12 consejos para prevenir la alergia a los ácaros

En cualquier estación del año pueden aparecer las alergias respiratorias al polvo doméstico, que contiene bacterias, ácaros, moho. Pero se previenen con una serie de medidas. Te las damos.

En cualquier estación del año pueden aparecer las alergias respiratorias al polvo doméstico, que contiene bacterias, ácaros, moho. Pero se previenen con una serie de medidas. Te las damos.

 

Una casa puede acumular una media de cuatro kilos de polvo al año. Contiene entre un 70-90% de partículas grises y marrones, además de células de piel, un 5-25% de fibras y hasta un 5% de pelos.

 

Los síntomas más característicos de las alergias al polvo son estornudos, picor de ojos, lagrimeo, tos, mucosidad, cansancio…

 

En muchos casos, los responsables de los procesos alérgicos son los ácaros, que pertenecen a la familia de los arácnidos. Son inofensivos, pero sus excrementos contienen altos niveles de proteínas alérgicas que pueden desencadenar crisis de asma y otros procesos.

 

Estas alergias se pueden prevenir mediante una exhaustiva limpieza de la casa.

 

Consejos

 

1 - Descalzarse y ponerse calzado limpio al entrar en casa. Los alérgenos y las sustancias contaminantes pueden llegar por los zapatos.

 

2 - El suelo de madera almacena menos ácaros que las alfombras, pero mueve el polvo con rapidez. Si tu suelo es de madera pásale el aspirador durante cinco minutos, al menos una vez a la semana.

 

3 - El felpudo es un foco de gérmenes. Coloca una alfombrilla lavable en la puerta de acceso a la vivienda.

 

4 - El salón y el dormitorio reúnen las condiciones idóneas de vida de los ácaros: calor, humedad, alimento y oscuridad. También las cortinas están en contacto directo con el aire de la ventana y, cuando ventilamos, atrapan el polen del ambiente. Además de pasar semanalmente el aspirador por la zona, es aconsejable mover los muebles una vez al mes y aspirar el polvo de debajo de ellos.

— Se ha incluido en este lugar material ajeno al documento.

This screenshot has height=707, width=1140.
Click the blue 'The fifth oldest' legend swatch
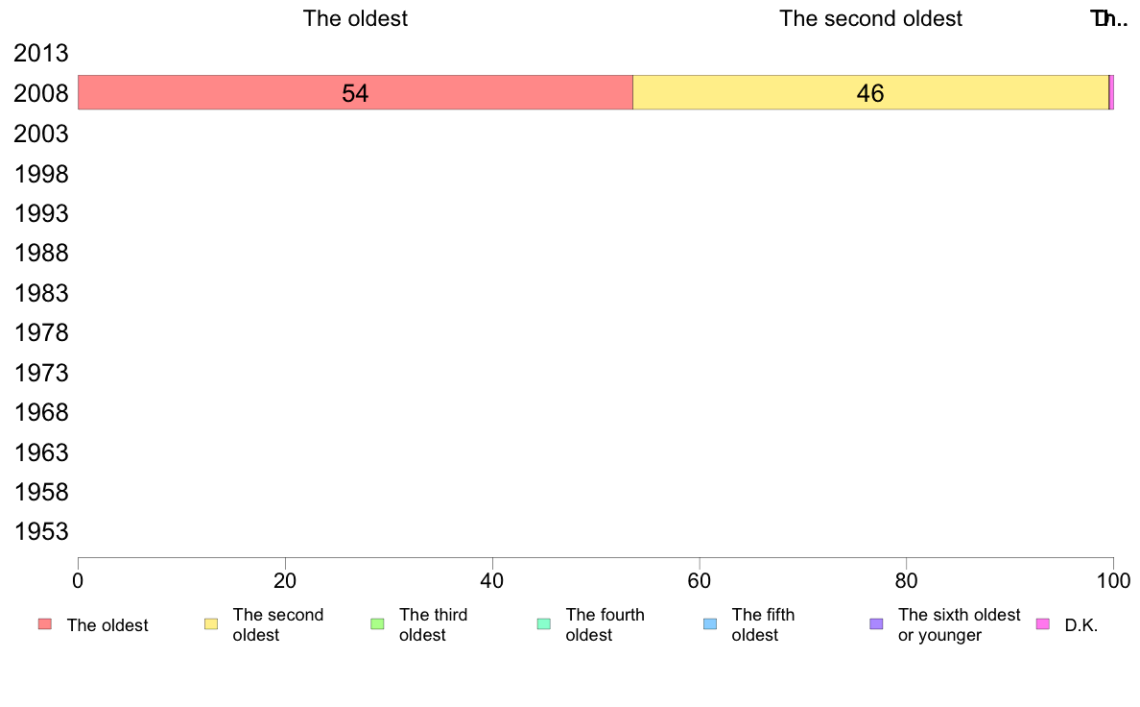(710, 624)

5 - Las tapicerías son el tejido ideal para los ácaros, por lo que es preferible tener sofás de cuero.

 

6 - No conviene que las mascotas entren en el salón y en la cocina. El pelo de los animales suele caerse con facilidad en el tresillo, alfombras… y está impregnado de saliva y sudor, que causan reacciones alérgicas en muchas personas.
A la hora de aspirar, es importante que te fijes en que el aspirador recoge todos los pelos.

 

7 – En cocinas y baños la humedad facilita la aparición de moho. Si sus esporas se esparcen en el aire, pueden provocar alergias. Si tienes plantas, hay que evitar regarlas en exceso para que la tierra no se convierta en un criadero de moho.

 

8 - No debe haber restos de comida en el suelo de la cocina, como migas de pan, porque originan hongos. También se forma en las tablas de cortar de madera; lo mejor es emplear las de plástico.

 

9 - En una cama se pueden concentrar 10.000 ácaros y más de dos millones de sus excrementos. A los dos años, el 10% del peso de una almohada puede corresponder a ácaros muertos y sus heces. Por eso, una vez al mes, aspira el colchón y la almohada (o lávala a 60ºC cada año).

 

10 - Utiliza cubrecolchones anti ácaros.

 

11 - Cinco minutos cada semana, pasa el aspirador alrededor de la cama para recoger los ácaros que se caen al suelo tras mover la colcha o las mantas.

 

12 - Cuidado con los peluches. Contienen muchos ácaros de polvo y otras sustancias que podrían ser un problema grave para los niños. Lo mejor es meterlos en una bolsa de plástico y congelarlos durante dos días; después, si se quiere, se pueden lavar.